Another protocol to look at might be the one used in David Cheriton's
V operating system. He does almost as good as we do.

--
	Jack Jansen, jack@cwi.nl (or  (or jack@mcvax.uucp)
	The shell is my	oyster.

-------------------------------------------------------------------------

From: dmc%tv.tv.tek.com@relay.cs.net Subject: Bulk data transfer protocol timings

We are running Stanford's V-system Version 6 kernels in Tektronix 4405 workstations, which have 16.6 Mhz. 68020 processors. The ethernet interface used is the AMD LANCE, with 64 receive packet buffers and 8 transmit packet buffers of 1518 bytes.

The Inter-Kernel measurement program `timeipc' gives us the following figures for segment transfers between the user process memory of two 4405's. The program runs at a real-time scheduling priority, and normal process execution is essentially suspended while the test is in progress. The protocol is an early version of VMTP.

Send-Receive-ReplyWithSegment (5 trial average): Size (bytes) elapsed time/100 transactions effective bit rate 0 .20 seconds 1024 .34 seconds 2.409 Mbit/sec.

Send-Receive-MoveTo-Reply (5 trial average): Size (bytes) elapsed time/100 transactions effective bit rate 2048 .66 seconds 2.482 Mbit/sec. 4096 .99 seconds 3.310 Mbit/sec. 8192 1.40 seconds 4.681 Mbit/sec. 16384 2.32 seconds 5.650 Mbit/sec. 32768 4.18 seconds 6.271 Mbit/sec. 65536 7.91 seconds 6.628 Mbit/sec. 131072 15.30 seconds 6.853 Mbit/sec.

Send-ReceiveWithSegment-Reply (5 trial average): Size (bytes) elapsed time/100 transactions effective bit rate 1024 .35 2.341 Mbit/sec.

_____

*Problems and tasks:*
1. In the V-system excerpt, list every size in bytes measured under Send-Receive-MoveTo-Reply.
2. Reproduce the V-system excerpt from "From: dmc%tv.tv.tek.com@relay.cs.net Subject: Bulk" down to "version of VMTP.".
3. According to the V-system excerpt, what processors are in the Tektronix 4405 workstations?
The data that comes next is separate from the V-system excerpt.

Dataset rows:
_____

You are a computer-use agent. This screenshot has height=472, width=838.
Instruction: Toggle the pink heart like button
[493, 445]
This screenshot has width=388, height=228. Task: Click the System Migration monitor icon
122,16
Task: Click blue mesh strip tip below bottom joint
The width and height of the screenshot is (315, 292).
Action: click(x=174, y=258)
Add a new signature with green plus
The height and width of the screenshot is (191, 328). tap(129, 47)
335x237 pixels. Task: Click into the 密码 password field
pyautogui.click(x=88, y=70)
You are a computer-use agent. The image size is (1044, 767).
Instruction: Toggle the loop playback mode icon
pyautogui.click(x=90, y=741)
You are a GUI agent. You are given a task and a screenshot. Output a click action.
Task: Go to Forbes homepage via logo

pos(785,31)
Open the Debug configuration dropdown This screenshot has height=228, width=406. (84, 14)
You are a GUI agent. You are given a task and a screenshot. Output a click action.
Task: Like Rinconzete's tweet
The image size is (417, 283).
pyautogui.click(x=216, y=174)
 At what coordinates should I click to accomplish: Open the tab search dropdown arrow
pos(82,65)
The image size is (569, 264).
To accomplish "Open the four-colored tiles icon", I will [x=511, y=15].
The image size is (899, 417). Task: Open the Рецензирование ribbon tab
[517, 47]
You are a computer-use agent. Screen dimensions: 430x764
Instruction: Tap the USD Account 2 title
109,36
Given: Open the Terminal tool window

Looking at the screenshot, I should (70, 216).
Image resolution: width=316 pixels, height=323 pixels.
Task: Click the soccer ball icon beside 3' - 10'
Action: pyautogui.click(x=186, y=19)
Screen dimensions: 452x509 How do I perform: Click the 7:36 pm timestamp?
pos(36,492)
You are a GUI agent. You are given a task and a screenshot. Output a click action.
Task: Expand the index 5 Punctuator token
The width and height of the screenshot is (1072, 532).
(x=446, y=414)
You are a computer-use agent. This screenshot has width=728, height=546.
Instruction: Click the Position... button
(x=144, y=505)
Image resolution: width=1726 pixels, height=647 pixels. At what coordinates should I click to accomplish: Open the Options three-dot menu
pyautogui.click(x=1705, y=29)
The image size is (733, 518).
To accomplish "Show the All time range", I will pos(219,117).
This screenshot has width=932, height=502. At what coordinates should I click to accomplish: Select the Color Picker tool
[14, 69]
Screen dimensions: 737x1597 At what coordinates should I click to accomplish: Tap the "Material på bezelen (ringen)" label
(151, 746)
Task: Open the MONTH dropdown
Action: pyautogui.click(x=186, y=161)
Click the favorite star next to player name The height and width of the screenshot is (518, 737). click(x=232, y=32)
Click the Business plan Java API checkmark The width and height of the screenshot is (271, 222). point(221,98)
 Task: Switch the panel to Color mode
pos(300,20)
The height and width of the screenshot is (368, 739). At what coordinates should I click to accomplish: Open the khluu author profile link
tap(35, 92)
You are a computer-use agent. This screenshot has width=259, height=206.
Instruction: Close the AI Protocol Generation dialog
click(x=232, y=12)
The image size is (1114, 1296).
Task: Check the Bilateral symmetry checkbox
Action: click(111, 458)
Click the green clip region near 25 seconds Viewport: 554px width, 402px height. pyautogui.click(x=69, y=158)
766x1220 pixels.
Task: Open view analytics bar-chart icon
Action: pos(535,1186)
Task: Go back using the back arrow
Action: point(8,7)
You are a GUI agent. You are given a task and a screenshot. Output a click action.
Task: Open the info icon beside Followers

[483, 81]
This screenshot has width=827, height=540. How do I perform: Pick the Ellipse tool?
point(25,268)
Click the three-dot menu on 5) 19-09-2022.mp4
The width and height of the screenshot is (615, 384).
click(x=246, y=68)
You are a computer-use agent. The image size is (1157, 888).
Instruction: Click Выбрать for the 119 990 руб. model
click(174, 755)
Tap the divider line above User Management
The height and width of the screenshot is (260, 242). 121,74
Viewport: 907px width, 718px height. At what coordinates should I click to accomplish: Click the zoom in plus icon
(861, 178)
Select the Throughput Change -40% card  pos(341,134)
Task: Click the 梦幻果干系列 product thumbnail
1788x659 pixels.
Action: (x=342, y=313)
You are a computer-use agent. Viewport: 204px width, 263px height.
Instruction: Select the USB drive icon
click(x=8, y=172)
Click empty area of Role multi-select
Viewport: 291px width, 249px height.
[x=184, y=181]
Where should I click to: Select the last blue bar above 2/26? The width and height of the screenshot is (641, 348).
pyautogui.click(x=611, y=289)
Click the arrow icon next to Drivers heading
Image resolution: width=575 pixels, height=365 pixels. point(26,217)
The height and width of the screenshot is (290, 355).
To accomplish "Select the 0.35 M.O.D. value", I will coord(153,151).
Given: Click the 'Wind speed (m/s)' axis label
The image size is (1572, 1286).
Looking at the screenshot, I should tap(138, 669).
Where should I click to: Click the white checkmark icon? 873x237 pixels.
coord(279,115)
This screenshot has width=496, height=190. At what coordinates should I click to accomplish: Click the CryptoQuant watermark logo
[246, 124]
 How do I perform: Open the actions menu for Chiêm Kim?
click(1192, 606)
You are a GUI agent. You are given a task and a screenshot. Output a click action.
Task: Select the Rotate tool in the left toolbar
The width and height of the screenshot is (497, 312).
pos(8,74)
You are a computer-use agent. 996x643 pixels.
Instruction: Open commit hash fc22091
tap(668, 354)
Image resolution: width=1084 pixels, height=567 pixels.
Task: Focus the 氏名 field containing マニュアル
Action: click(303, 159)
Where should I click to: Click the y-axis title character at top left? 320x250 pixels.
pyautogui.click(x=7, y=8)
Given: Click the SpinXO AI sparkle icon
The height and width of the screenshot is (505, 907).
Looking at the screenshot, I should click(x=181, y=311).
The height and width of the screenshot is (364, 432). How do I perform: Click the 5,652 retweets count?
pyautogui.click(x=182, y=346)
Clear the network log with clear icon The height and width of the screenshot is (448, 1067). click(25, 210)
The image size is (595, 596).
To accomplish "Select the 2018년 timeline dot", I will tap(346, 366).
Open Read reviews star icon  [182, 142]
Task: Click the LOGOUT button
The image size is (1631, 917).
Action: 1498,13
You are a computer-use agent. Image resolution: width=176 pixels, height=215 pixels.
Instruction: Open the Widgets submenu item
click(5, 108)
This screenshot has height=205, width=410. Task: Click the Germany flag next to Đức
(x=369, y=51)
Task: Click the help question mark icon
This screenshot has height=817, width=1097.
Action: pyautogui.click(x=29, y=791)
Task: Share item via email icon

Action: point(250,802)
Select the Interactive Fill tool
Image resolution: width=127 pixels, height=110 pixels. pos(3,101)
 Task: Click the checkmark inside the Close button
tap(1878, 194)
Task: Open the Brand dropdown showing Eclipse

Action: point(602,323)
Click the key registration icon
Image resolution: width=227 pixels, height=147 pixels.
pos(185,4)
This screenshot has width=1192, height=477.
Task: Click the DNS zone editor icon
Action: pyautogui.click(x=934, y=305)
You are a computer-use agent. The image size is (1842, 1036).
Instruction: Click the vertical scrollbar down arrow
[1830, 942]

_____

*Outputs by task:*
1. 2048, 4096, 8192, 16384, 32768, 65536, 131072

2.
From: dmc%tv.tv.tek.com@relay.cs.net Subject: Bulk data transfer protocol timings

We are running Stanford's V-system Version 6 kernels in Tektronix 4405 workstations, which have 16.6 Mhz. 68020 processors. The ethernet interface used is the AMD LANCE, with 64 receive packet buffers and 8 transmit packet buffers of 1518 bytes.

The Inter-Kernel measurement program `timeipc' gives us the following figures for segment transfers between the user process memory of two 4405's. The program runs at a real-time scheduling priority, and normal process execution is essentially suspended while the test is in progress. The protocol is an early version of VMTP.

3. 16.6 MHz 68020 processors.